(AIM): Find each line in the records below that contains the word "Open", and copy those lines. Case matters.
─── RECORDS SUPPLIED ───
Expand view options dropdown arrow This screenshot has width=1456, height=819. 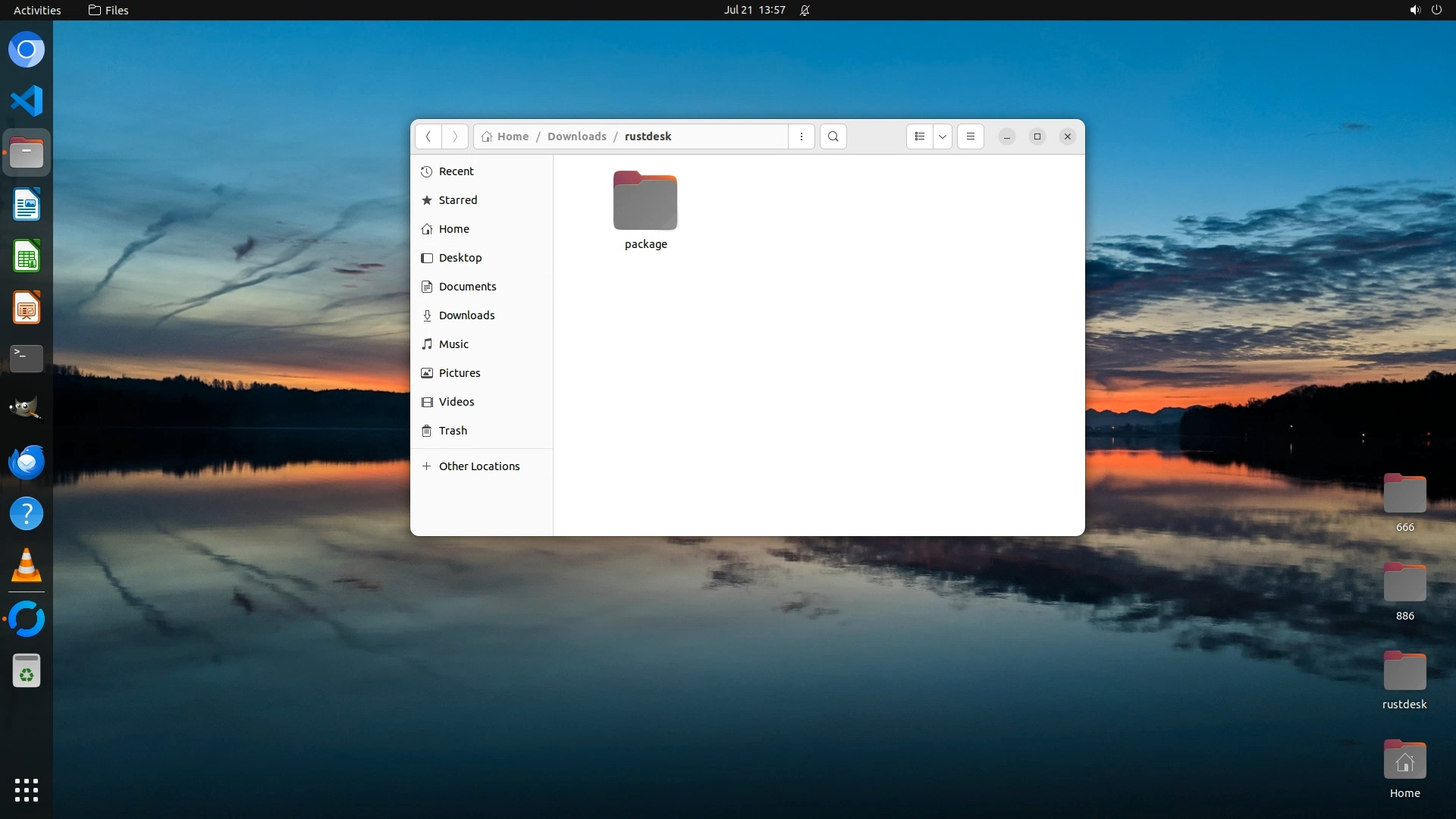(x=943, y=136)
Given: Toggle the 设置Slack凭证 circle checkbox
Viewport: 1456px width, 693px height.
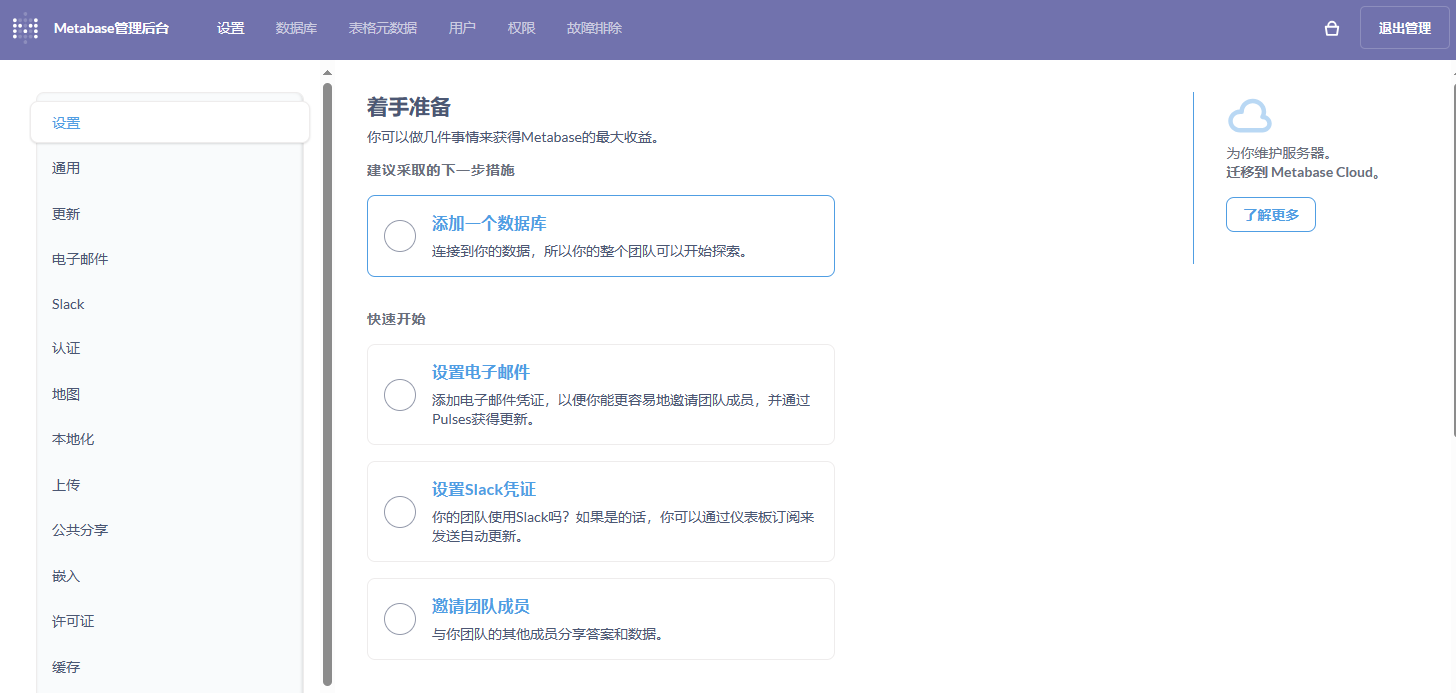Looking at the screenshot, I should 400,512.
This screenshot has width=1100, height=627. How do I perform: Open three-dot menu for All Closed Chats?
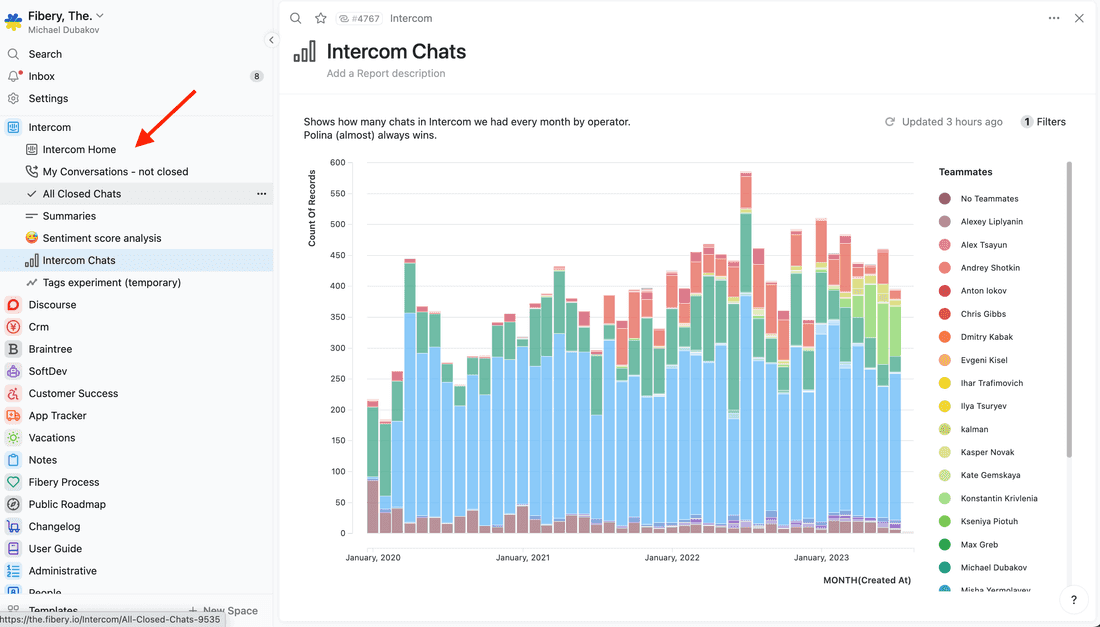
───
─── RECORDS SUPPLIED ───
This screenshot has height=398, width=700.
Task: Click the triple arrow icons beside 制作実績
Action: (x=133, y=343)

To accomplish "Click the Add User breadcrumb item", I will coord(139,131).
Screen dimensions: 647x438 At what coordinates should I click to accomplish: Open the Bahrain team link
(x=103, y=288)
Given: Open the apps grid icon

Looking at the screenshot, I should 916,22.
───
─── RECORDS SUPPLIED ───
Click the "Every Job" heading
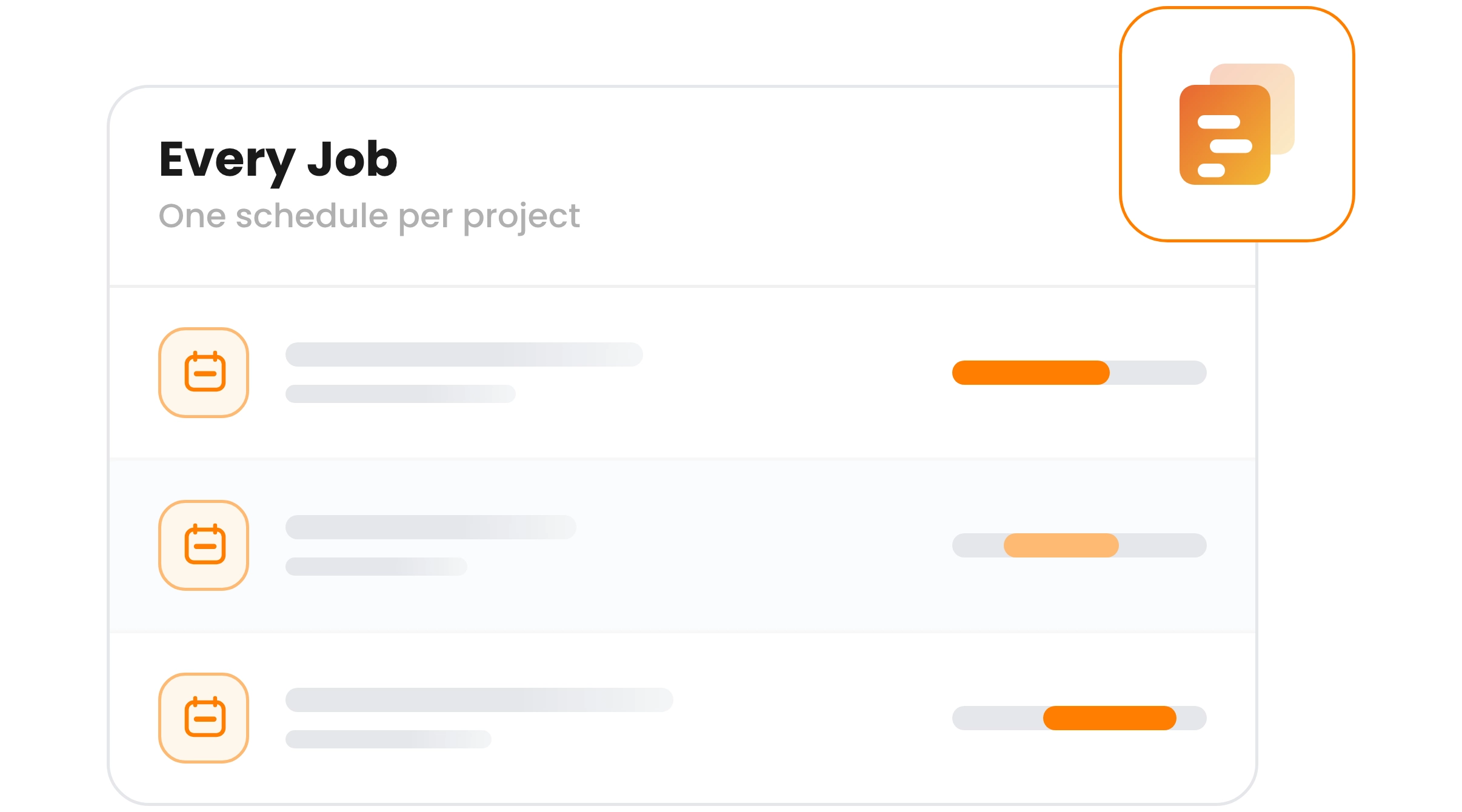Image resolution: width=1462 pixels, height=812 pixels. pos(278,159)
───
(ANSWER FOR THE TASK):
This screenshot has width=1100, height=627. How do I perform: Open three-dot menu for All Closed Chats?
Screen dimensions: 647x438 At what coordinates should I click to accomplish: Open the Bahrain team link
Given: Open the apps grid icon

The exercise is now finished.